Je me mets dans l’image —
non pour être vu. Mais pour ne pas fuir.
Le lieu l’exige.
L’ombre de Todtnauberg : ce n’est pas la météo.
Celui qui peut, qu’il regarde. Celui qui ne peut pas — qu’il détourne.
Mais une chose reste :
Il y a quelqu’un debout. Et il reste debout.
Se tenir dans l’image : Matthias Koch à Todtnauberg
Dans un bref poème intitulé Moi, dans l’image. / Todtnauberg, 1:1, Matthias Koch interroge l’acte même de se représenter. Mais ce n’est ni un autoportrait narcissique, ni une quête d’identité. C’est un geste de présence, un refus de fuite. Une manière de répondre à un lieu — Todtnauberg — dont l’histoire déborde les limites du paysage.

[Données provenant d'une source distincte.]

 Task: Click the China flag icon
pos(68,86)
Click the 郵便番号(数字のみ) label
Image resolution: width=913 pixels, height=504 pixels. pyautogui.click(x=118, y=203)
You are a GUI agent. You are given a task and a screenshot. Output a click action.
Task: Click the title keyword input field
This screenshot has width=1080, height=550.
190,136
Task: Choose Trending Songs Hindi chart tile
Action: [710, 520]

La photographie évoquée n’est pas là pour séduire : elle est brute, granuleuse, rugueuse comme la mémoire enfouie. Koch s’y expose sans détour : Moi — frontal, nu. Sans alibi. Le photographe devient son propre sujet, son propre appareil : il se place dans l’image comme on se place dans un champ de tension. Pas pour se montrer, mais pour assumer une position. Il ne s’agit pas de regarder, mais de traverser — et d’être traversé.

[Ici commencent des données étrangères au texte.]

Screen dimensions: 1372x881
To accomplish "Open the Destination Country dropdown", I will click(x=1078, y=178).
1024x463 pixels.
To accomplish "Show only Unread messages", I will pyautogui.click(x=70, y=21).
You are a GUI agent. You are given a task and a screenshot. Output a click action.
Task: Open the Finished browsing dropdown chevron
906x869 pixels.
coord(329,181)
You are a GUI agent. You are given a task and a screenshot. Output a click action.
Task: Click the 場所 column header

Todtnauberg : ce nom claque comme une borne. Un lieu où, en juillet 1949, Paul Celan rencontre Martin Heidegger dans la cabane du philosophe. Un lieu de rendez-vous manqué, où les mots n’ont pas comblé le gouffre. Le poème de Celan, Todtnauberg, reste chargé de cette attente d’un mot — qui ne viendra pas. Matthias Koch, lui, déclare : Je viens de là. Ou d’à côté. Donc : pas innocent. L’aveu est net : le territoire photographié est aussi un territoire d’origine. Il engage une mémoire collective, un inconfort transmis, un silence qu’il ne s’agit plus d’ignorer.
Ce n’est donc pas une image posée. C’est une prise de position, une attitude dans la chair. Koch ne se représente pas : il se tient. Et il tient. Le regard qu’il propose n’est pas un regard tourné vers l’autre, mais un contre-regard : Je ne te regarde pas. Je te traverse. L’image devient alors un test : Celui qui peut, qu’il regarde. Celui qui ne peut pas — qu’il détourne.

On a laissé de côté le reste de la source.